**WORKING DATA**.
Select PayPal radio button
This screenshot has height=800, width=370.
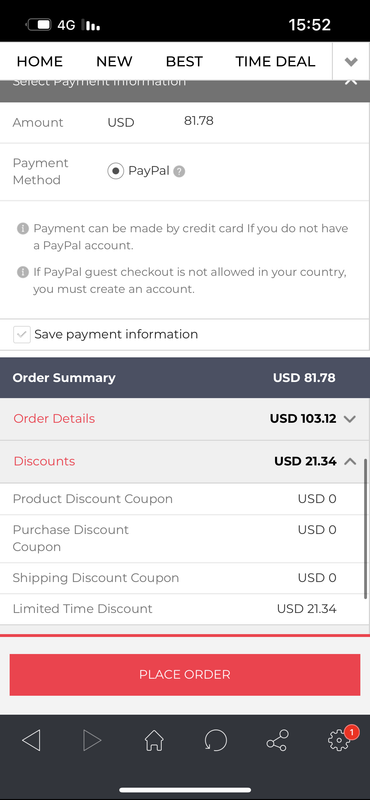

--

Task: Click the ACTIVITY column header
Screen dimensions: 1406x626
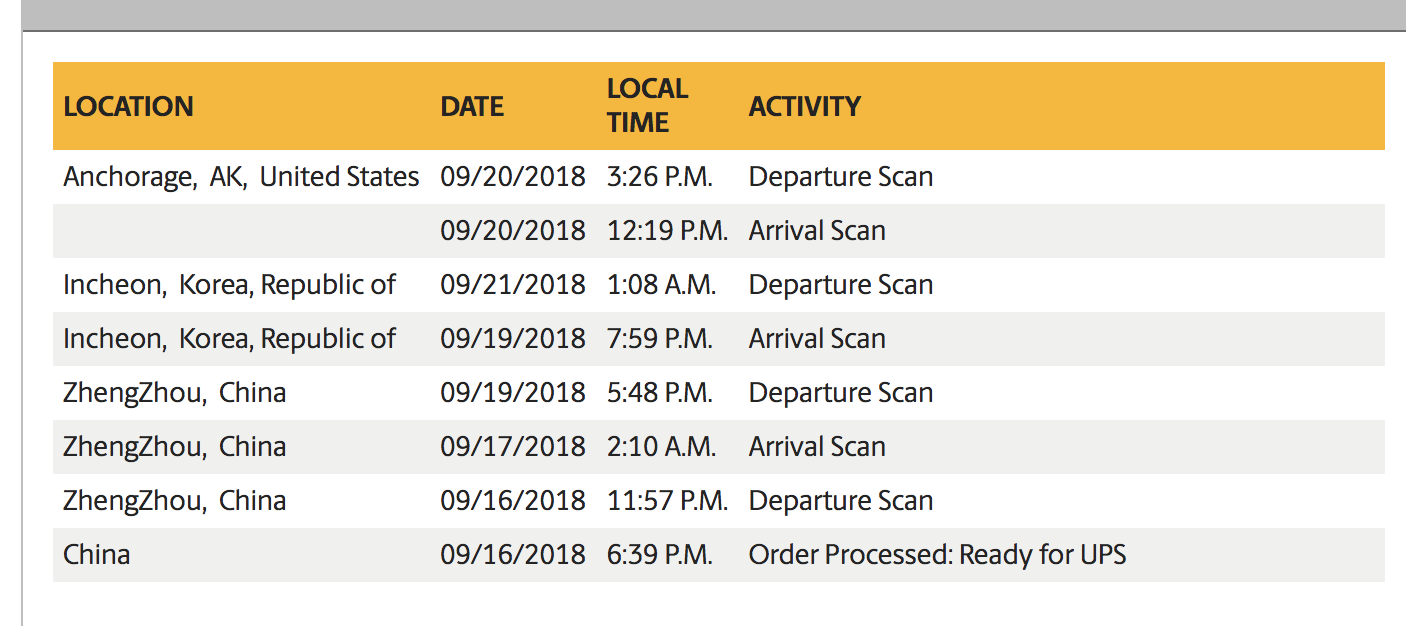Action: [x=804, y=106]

**WHAT IS ASKED**. Please rewrite the lines starting with the line containing "Select PayPal radio button" and going on through the line containing "This screenshot has height=800, width=370.", replacing "radio button" with "option" and keeping everything else unchanged.

**FINAL RESULT**.
Select PayPal option
This screenshot has height=800, width=370.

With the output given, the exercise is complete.